What if my records are about a misconduct allegation that was dismissed?
A dismissed allegation may not be responsive to a request for "misconduct resulting in discipline." If it is responsive (because the request was broader), the records would still be subject to FOIA-exemption analysis. Records of investigations that did not result in discipline may not satisfy the four-part evaluation-records test (no suspension or termination), so they could be properly withheld even if responsive.
Can I FOIA-request the request itself?
Possibly. The text of the original FOIA request is itself a public record held by the agency. Requesting a copy can clarify exactly what was asked for, which may help your responsiveness analysis.
Background and statutory framework
A.C.A. § 25-19-105(c)(3)(B)(i) authorizes the custodian, requester, or subject of certain employee-related records to ask the AG to review whether the custodian's release decision is "consistent with the FOIA." The AG has consistently interpreted this scope narrowly: it covers FOIA-exemption analysis (personnel vs. evaluation records, balancing test, four-part test, redaction propriety), not factual responsiveness disputes (Ops. 2014-110, 2006-136).
The boundary makes sense procedurally. The AG's review is fast and document-based. Responsiveness is a factual question that requires understanding the agency's records, comparing them to the request, and judging whether the records "match." That work is the custodian's responsibility. If the requester or subject disputes the responsiveness call, the standard FOIA enforcement channel (state court action under § 25-19-107) is available.
Citations
- A.C.A. § 25-19-105(c)(3)(B)(i) (custodian/requester/subject right to AG review)

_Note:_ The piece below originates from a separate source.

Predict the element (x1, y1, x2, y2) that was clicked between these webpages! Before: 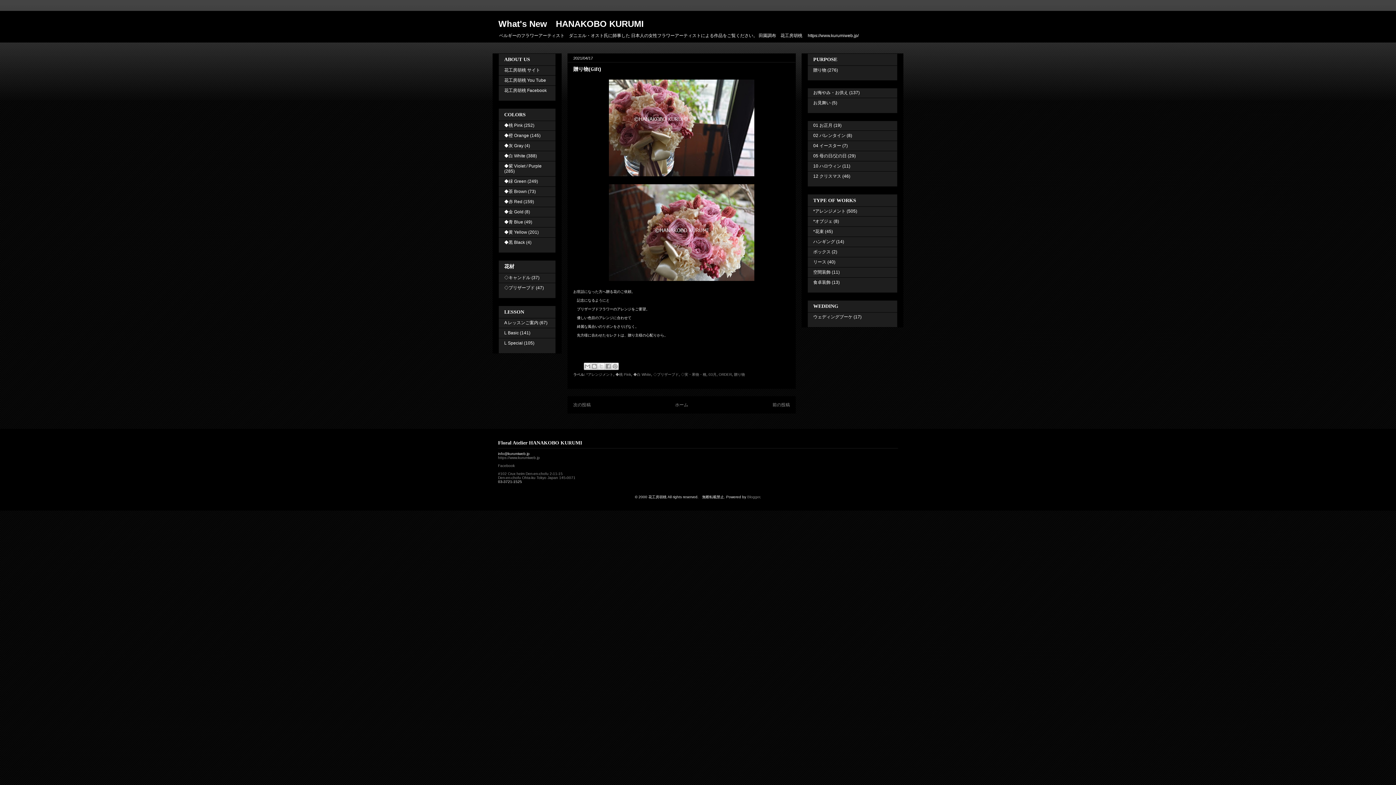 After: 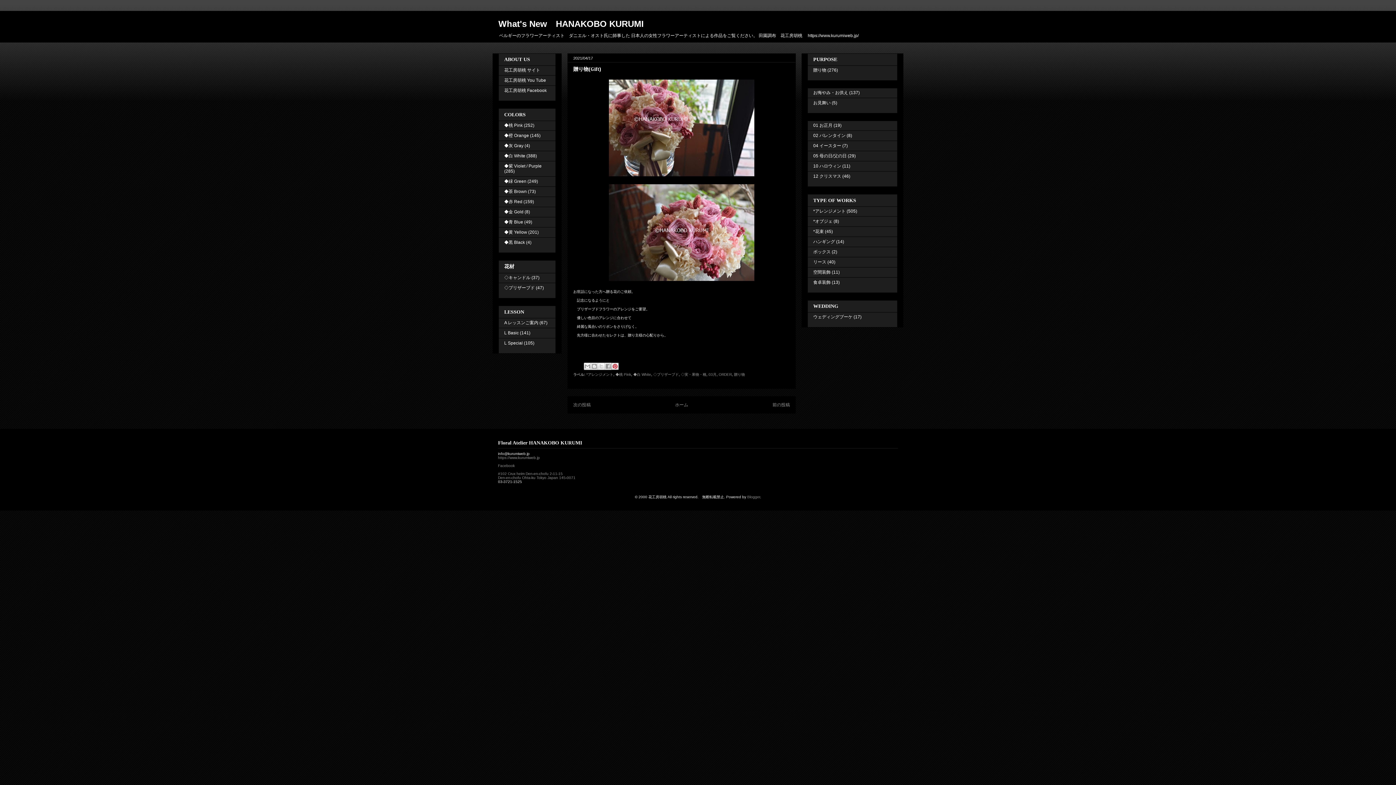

- Ark. Att'y Gen. Ops. 2014-110, 2006-136 (AG review does not address responsiveness)
Source
Original opinion text
Opinion No. 2023-058
July 6, 2023
Ms. Marquita James
1085 Holiday Drive, Apartment 1012
Forrest City, Arkansas 72335
Dear Ms. James:
You have requested my opinion regarding the Arkansas Freedom of Information Act ("FOIA"). Your request, which is made as the subject of the records, is based on A.C.A. § 25-19-105(c)(3)(B)(i). That provision allows the custodian, requester, or the subject of certain employee-related records to seek an opinion from this office stating whether the custodian's decision regarding the release of such records is consistent with the FOIA.
You report that someone has made a FOIA request to your employer for "records reflecting misconduct by any ASP sworn personnel from January 1, 2020, until present that results in any of the following forms of discipline: suspension without pay; disciplinary transfer; demotion or dismissal." Your employer notified you that it "determined that there are releasable records related to you" and advised you that you can seek an "Attorney General's Opinion about whether" your employer's "redactions are correct." It appears that the custodian has not actually communicated to you whether the custodian intends to disclose any records and, if so, what those records are. You object, but not because you claim your records are exempt. Rather, you object because you believe your records are not responsive to the request.
This office has consistently opined that the scope of the review available to you under section 25-19-105(c)(3)(B)(i) does not extend to determining whether a custodian has properly identified your records as responsive to the FOIA request. Therefore, I lack the authority to say whether the custodian's decision is consistent with the FOIA.
Deputy Attorney General Ryan Owsley prepared this opinion, which I hereby approve.